А погода... Коварна она в Прибалтике!
Даже когда безоблачно, когда небо, кажется, не предвещает ничего плохого, аэродром и цели может внезапно закрыть туман.
Мой экипаж часто посылают на разведку погоды в районы вероятных целей, а также далеко в Балтийское море. Ведь низкие облака и туманы приходят обычно с моря.
Однажды утром Помелуйко из-за линии фронта передал погоду, но почему-то получилась неувязка: наши показания расходились с предсказаниями, сделанными в дивизии начальником метеослужбы гвардии старшим лейтенантом Костюченко. Мы передали, чтобы командиры не соблазнялись ясной инстенбургской погодой и не принимали решения взлетать. Но Костюченко с этим не согласился.
- Да не может этого быть, товарищ гвардии генерал! Даю голову на отсечение. У меня свежие данные... Вот посмотрите, - говорит он Чучеву и разворачивает карту метеообстановки.

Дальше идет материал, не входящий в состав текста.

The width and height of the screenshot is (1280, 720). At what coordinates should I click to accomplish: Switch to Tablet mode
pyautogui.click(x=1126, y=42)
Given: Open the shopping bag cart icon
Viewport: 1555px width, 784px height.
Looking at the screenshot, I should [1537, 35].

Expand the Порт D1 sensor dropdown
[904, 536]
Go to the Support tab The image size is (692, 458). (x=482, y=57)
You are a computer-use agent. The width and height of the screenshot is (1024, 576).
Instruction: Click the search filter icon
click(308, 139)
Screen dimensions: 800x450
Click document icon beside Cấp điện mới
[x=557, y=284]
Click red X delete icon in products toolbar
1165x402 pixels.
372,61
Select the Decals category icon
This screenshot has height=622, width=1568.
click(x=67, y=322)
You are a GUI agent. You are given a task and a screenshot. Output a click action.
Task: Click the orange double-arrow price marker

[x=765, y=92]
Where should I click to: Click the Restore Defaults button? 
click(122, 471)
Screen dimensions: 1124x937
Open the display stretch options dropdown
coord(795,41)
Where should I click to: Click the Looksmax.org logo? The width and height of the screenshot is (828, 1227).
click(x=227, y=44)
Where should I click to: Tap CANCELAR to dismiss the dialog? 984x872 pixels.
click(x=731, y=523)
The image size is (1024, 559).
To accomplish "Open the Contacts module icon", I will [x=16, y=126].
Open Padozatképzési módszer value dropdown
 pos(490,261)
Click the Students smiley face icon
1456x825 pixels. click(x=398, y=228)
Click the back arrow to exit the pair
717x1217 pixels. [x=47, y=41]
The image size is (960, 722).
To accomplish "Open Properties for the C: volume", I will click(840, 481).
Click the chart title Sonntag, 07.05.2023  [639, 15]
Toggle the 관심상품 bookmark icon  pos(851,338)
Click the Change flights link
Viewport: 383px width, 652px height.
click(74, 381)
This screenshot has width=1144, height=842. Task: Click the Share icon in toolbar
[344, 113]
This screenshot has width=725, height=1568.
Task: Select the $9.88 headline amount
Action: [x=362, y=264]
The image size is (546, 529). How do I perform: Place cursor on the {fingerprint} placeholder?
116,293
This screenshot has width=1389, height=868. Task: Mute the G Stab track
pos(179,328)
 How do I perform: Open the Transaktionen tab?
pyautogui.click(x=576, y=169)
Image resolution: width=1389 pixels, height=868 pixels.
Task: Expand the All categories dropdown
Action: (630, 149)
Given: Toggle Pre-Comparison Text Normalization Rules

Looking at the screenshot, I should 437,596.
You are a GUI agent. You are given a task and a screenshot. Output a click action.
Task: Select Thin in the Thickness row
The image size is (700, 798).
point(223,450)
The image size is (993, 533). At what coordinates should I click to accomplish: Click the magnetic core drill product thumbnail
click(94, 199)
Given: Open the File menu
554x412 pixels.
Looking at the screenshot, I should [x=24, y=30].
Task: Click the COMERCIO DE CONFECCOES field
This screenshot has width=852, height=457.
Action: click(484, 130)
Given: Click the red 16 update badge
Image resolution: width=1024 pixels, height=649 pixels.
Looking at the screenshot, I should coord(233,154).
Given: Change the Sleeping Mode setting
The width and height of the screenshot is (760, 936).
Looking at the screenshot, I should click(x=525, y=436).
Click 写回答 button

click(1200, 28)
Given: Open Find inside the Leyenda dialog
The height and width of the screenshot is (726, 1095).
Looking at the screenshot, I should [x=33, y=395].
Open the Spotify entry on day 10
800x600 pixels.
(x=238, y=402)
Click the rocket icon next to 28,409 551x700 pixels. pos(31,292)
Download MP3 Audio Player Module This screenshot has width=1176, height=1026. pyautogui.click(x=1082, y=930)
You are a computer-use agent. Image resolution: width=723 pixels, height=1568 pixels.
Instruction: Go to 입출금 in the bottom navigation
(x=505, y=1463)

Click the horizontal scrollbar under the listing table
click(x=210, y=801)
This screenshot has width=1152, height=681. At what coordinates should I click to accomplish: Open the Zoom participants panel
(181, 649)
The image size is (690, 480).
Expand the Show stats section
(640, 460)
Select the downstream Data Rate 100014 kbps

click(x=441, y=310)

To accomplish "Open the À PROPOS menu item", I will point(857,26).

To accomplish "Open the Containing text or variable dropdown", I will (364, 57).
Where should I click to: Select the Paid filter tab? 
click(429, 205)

А там!.. Что там делается!.. Вы видели, читатель, когда-нибудь метеокарту? Там и холодный, и теплый фронты, и не совсем нам, смертным, понятный фронт окклюзии. Изотермы, изобары, и каких тут только линий и крючков нет... Попробуй разберись во всем этом. Ведь бедняги метеобоги всю ночь не спят, чертят черной тушью, красным, синим, зеленым карандашами словом, колдуют... Трудятся они много, но погоду, к сожалению, предсказывают не всегда верно.
- Бондаренко докладывает о тумане! - не соглашается с Костюченко генерал Чучев.
- Товарищ гвардии генерал, мало ли что можно доложить?
- Зачем же они тогда летают?
- Нет-нет, товарищ гвардии генерал, Бондаренко и Пеший что-то напутали. Или же их Помелуйко в коде связи запутался.
- Вот что. Бондаренко уже приземлился. И я даю вам пять минут, чтобы вы были у его самолета. Повторно слетайте с ним. Посмотрите хорошенько метеообстановку у линии фронта.
После заруливания самолета на стоянку мы с Пешим отошли за хвост и увидели, как по грязи бежит к нашей "пешке" Костюченко. Он еще издалека машет рукой и, тяжело дыша, кричит:
- Земляк, запускай моторы, полетим!..
- Чего-чего? Только же прилетели! - громко говорит ему Пеший.
- Здорово, Леша! Как жизнь? - вступаю я в разговор.
- Какая там жизнь - одно мучение, земляк! Сживает он меня со свету! Давайте, хлопцы, запускайте моторы, полетели!
- Обожди. Кто сживает со свету?
- Да Григорий Григорьевич Чучев!
- У тебя, Леша, наверное, жар. Чучев-то Григорий Алексеевич. Что случилось? - спрашивает Пеший.